Line by line, restate the material word for word, omitting any image.

Given data -
####
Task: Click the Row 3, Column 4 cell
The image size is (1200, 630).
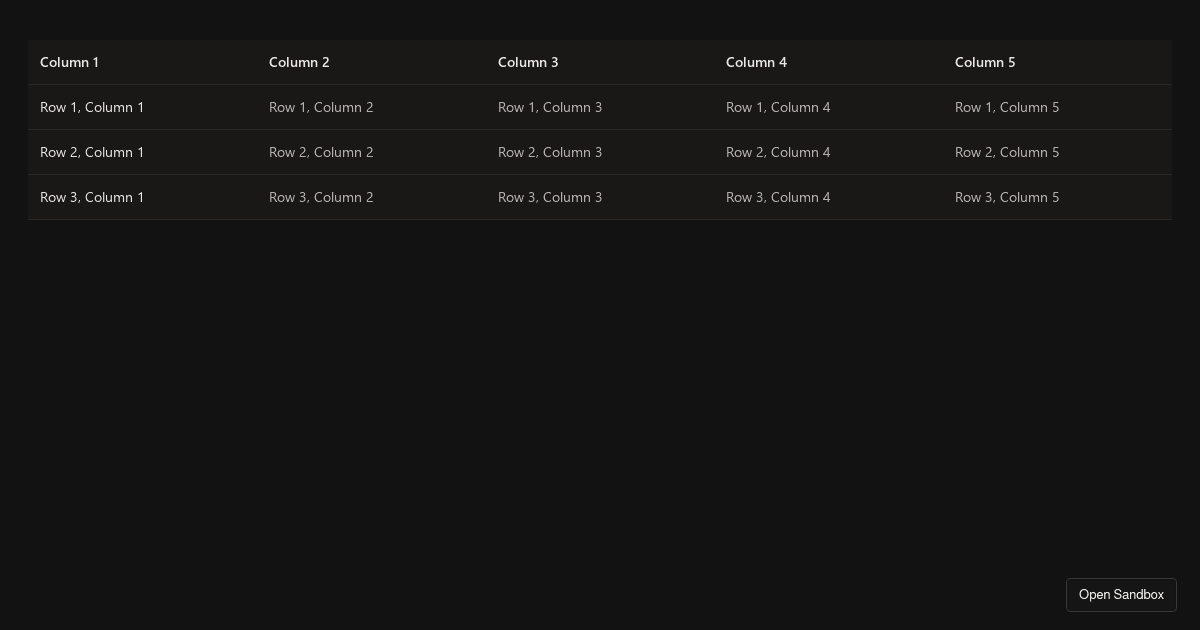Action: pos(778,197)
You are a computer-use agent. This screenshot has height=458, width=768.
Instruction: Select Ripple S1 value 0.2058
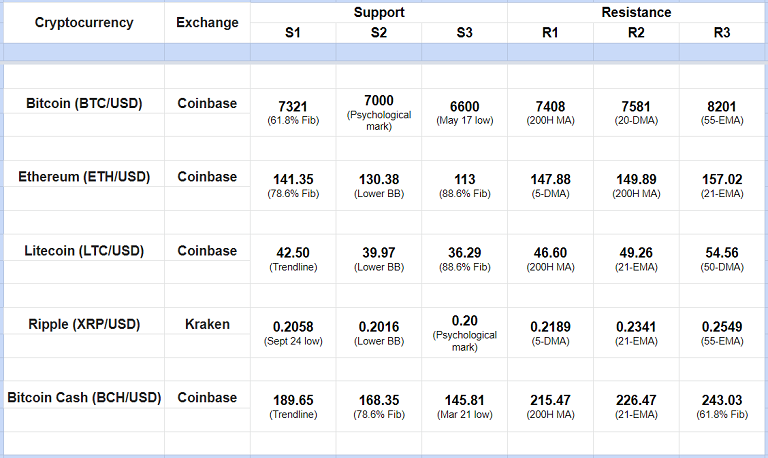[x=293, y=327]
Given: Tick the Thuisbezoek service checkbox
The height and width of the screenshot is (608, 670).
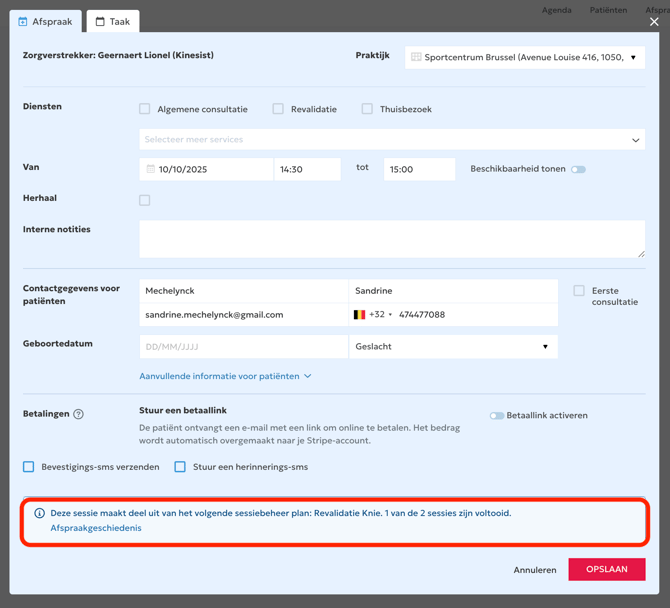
####
Task solution -
Task: Click the Row 3, Column 4 cell
The image size is (1200, 630).
Action: pos(778,197)
You are a computer-use agent. This screenshot has height=458, width=768.
Instruction: Select Ripple S1 value 0.2058
[x=293, y=327]
Given: Tick the Thuisbezoek service checkbox
The height and width of the screenshot is (608, 670).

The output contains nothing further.